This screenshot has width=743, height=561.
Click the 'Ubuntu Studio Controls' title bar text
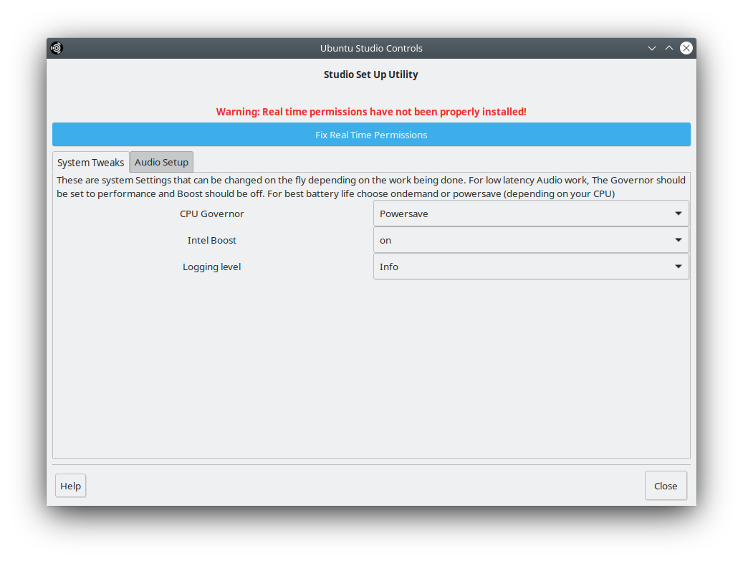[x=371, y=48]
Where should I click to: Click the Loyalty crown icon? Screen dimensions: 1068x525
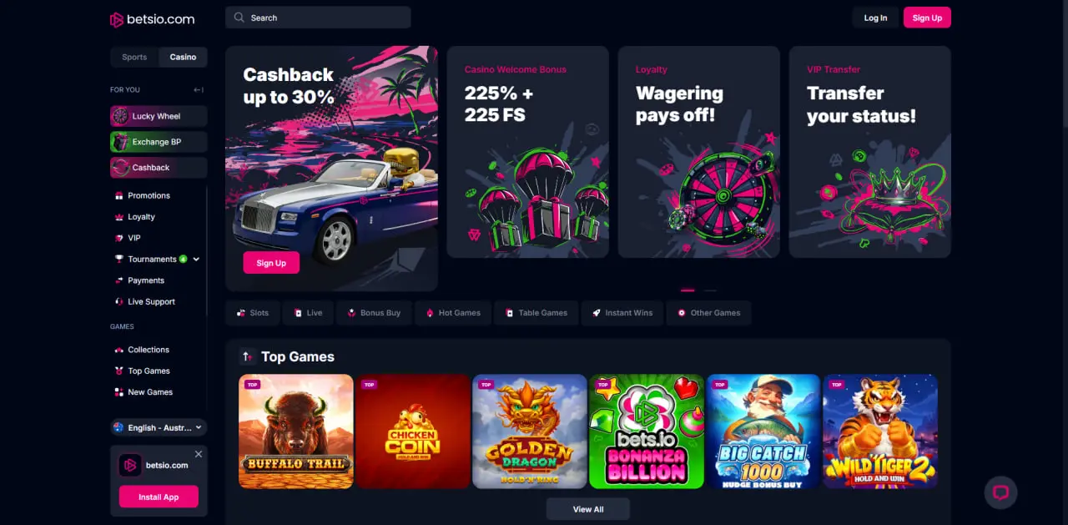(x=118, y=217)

******

**SHORT TASK**
Please swap "screenshot" for "screen capture" and give all the entries above again, with everything else unchanged and the pictures left out.

**OUTPUT**
This screen capture has width=743, height=561.
Click the 'Ubuntu Studio Controls' title bar text
[x=371, y=48]
Where should I click to: Click the Loyalty crown icon? Screen dimensions: 1068x525
(x=118, y=217)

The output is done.